Los
indicadores de evaluación de los gobiernos y los gobernantes son indicadores
que, como todos ellos, deben ser analizados
con la perspectiva de su evolución y la forma en que interactúan.
Los
índices de popularidad nos dan una lectura general y macro de cómo todos los
ciudadanos, ven la realidad. Cuanto más grandes, mejor. Aun así resulta
necesario reconocer que no solo es válido el dato fotográfico de un momento
dado sino también es menester estudiar la evolución de las cifras.
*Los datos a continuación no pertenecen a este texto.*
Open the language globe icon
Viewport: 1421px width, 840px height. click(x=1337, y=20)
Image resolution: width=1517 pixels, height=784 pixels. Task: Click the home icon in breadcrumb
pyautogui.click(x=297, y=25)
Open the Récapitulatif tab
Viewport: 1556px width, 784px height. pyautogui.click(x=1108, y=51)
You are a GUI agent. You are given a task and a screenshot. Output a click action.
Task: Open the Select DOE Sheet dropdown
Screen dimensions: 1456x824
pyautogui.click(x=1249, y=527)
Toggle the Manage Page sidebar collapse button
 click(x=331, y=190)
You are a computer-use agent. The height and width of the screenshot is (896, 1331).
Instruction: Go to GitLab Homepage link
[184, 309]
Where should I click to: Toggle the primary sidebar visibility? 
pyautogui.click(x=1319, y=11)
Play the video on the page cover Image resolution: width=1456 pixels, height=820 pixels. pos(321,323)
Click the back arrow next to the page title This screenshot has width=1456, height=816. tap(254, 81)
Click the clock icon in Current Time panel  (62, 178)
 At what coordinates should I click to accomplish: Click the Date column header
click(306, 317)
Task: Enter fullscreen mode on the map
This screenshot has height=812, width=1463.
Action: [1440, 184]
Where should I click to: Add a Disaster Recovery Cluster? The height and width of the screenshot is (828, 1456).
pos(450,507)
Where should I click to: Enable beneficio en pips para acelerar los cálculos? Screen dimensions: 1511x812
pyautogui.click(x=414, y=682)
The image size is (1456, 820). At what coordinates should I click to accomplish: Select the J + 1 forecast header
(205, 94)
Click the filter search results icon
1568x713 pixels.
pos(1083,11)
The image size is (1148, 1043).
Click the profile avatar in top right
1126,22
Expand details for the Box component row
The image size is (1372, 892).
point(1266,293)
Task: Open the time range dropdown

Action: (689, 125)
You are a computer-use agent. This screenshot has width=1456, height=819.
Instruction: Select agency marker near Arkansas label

Si se va
creciendo, mejor, en caso contrario aparecen los problemas.
Los
índices de confianza merecen un estudio similar, con una característica
particular que justifica otro tipo de estudio.
Si
bien para la popularidad da lo mismo que un gobernante sea aceptado o querido
por el que es más como el que es menos, en lo que refiere a la confianza, la
cosa cambia.
En
toda sociedad moderna se da el fenómeno de que desde el ángulo económico,
algunos son los que forman y toman decisión. Los comunicadores y los
empresarios son los más claros representantes de esos grupos de ciudadanos.
Es
lógico que no valga lo mismo la confianza que pueda tener alguien en sus
gobernantes, si este solo toma
decisiones de carácter individual, que si en las mismas se opera sobre opciones
en las que miles, o decenas de miles de personas pueden resultar afectadas.
El
gobierno y el Dr. Vázquez, hoy están en problemas, y, lamentablemente, en
consecuencia, lo estamos todos los uruguayos. Los índices de popularidad
(quizás los menos importantes) están en baja. Se puede decir que son muy altos,
y son los mejores de la región, pero notoriamente están cayendo. La evolución
es negativa.
Sin
embargo, lo más preocupante se da por el lado de la confianza.
La
confianza para los de adentro y para los de afuera de la casa. La falta de
claridad, la dualidad y la descoordinación con la que se ha venido actuando,
están empezando a hacer mella en los comunicadores y en los tomadores de
decisión. Ese es un muy mal dato. Y apenas van ciento y poco de días.